What to work on ->
Please count the lines in this listing that include the string "Expand", and give only the number.

Available records ->

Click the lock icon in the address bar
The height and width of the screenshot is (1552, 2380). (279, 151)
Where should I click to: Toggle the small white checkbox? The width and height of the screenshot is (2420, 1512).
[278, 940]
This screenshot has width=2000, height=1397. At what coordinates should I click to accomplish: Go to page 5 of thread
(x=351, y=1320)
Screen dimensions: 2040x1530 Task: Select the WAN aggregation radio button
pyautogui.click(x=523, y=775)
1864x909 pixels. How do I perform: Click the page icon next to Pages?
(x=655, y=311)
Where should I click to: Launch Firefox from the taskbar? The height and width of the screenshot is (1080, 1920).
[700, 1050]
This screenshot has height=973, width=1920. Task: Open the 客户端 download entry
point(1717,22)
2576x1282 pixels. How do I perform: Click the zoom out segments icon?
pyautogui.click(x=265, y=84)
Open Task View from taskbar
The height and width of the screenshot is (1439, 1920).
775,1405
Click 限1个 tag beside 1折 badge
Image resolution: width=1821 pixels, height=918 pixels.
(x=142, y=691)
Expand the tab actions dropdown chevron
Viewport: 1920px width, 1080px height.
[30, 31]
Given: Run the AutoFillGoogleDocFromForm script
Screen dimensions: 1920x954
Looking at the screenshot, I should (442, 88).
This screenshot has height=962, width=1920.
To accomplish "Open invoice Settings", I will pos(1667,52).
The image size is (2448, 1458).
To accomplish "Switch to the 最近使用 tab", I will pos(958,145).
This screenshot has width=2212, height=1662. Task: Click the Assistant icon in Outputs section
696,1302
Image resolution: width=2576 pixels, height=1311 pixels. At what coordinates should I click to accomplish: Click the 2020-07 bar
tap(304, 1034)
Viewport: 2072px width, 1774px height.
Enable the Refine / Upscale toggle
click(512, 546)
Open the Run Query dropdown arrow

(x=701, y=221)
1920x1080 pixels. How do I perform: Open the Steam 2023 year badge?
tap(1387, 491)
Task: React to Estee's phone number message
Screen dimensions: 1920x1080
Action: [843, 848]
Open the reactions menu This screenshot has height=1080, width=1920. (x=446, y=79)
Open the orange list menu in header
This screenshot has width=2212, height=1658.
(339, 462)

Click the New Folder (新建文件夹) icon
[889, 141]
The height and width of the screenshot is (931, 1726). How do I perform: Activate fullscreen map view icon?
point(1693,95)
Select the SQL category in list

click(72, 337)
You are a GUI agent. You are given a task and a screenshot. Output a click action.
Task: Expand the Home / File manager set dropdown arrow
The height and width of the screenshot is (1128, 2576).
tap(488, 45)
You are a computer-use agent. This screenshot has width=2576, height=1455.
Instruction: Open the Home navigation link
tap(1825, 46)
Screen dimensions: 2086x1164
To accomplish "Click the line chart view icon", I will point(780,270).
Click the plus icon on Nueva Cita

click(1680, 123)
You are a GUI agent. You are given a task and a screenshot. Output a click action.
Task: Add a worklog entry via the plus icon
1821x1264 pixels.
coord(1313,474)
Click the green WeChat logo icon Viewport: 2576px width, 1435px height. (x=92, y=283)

Solution for this problem ->
2